Od dawna wiadomo, że talent muzyczny tylko czasami jest decydujący na Eurowizji. Skoro wygrać może “kobieta z wąsem”, to wszystkie chwyty są dozwolone! Na ten pomysł wpadli muzycy z Chorwacji, którzy bardzo inteligentnie zakpili z prezydenta Rosji Władimira Putina i Aleksandra Łukaszenki.

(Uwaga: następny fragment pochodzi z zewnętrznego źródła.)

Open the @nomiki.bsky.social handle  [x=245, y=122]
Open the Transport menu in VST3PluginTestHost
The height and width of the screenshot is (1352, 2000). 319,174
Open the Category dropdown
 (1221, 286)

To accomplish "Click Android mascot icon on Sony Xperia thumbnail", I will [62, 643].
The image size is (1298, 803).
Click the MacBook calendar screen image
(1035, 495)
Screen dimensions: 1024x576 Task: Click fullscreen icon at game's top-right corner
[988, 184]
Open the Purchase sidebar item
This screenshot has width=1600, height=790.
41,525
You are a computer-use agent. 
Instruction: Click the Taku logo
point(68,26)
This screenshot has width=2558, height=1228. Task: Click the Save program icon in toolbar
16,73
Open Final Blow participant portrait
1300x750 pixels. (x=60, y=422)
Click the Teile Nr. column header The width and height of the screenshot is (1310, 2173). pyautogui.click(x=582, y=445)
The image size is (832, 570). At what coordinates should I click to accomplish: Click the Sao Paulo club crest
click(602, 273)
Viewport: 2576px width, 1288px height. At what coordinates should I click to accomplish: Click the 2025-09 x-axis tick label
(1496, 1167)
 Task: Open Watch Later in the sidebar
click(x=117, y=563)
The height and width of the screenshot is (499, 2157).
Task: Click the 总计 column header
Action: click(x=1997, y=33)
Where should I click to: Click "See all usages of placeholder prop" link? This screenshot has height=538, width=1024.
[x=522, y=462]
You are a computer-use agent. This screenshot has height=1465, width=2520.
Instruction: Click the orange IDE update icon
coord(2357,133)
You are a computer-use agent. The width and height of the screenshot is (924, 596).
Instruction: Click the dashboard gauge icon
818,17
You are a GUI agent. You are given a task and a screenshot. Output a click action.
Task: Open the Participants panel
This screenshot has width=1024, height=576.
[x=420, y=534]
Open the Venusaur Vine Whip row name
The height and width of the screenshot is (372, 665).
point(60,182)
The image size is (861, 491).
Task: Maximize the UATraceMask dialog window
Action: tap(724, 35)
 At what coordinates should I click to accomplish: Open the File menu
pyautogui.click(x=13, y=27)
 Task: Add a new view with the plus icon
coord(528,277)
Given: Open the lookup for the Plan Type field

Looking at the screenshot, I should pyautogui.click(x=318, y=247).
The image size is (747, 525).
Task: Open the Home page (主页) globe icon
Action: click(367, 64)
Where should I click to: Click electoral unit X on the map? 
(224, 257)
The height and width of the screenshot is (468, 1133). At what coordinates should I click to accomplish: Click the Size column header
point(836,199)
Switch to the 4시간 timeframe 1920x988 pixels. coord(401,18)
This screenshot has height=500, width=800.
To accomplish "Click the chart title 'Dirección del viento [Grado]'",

Co najważniejsze, w tekście piosenki nie pada ani jedno nazwisko, a my i tak wiemy, o kogo chodzi.
“Mama ŠC” to piosenka antywojenna, gdzie np. sam Putin nazwany jest “małym, reptilianinem, podłym psychopatą”, który rozpoczął wojnę. Resztę tekstu piosenki również można przypisać do “nie bierzemy jeńców”, czego najlepszym przykładem jest zdanie o “traktorze”.
To oczywiście nawiązanie do sytuacji, w której Władimir Putin podarował Aleksandrowi Łukaszence traktor. Wydaje nam się jednak, że znacznie lepiej pasuje tu przypadek, gdy ukraińscy Cyganie holowali traktorami rosyjskie czołgi.
No, nic! Nie ma sensu tego ciągnąć; niech sami ocenicie karykaturalny występ muzyków z Chorwacji:
Jednego możemy być pewni. Z takim pomysłem… 10 punktów wędruje do Chorwacji i może być wielokrotnie odtwarzany podczas sobotniego finału 67 Konkursu Piosenki Eurowizji w Liverpoolu.
Miejmy nadzieję, że nasza reprezentantka Blanka, z piosenką Solo, dobrze wypadnie na tym muzycznym festiwalu. Jej półfinał odbędzie się w czwartek, a młoda Polka ma jeszcze czas na przebranie się za….. [Niech każdy zdecyduje tu sam…].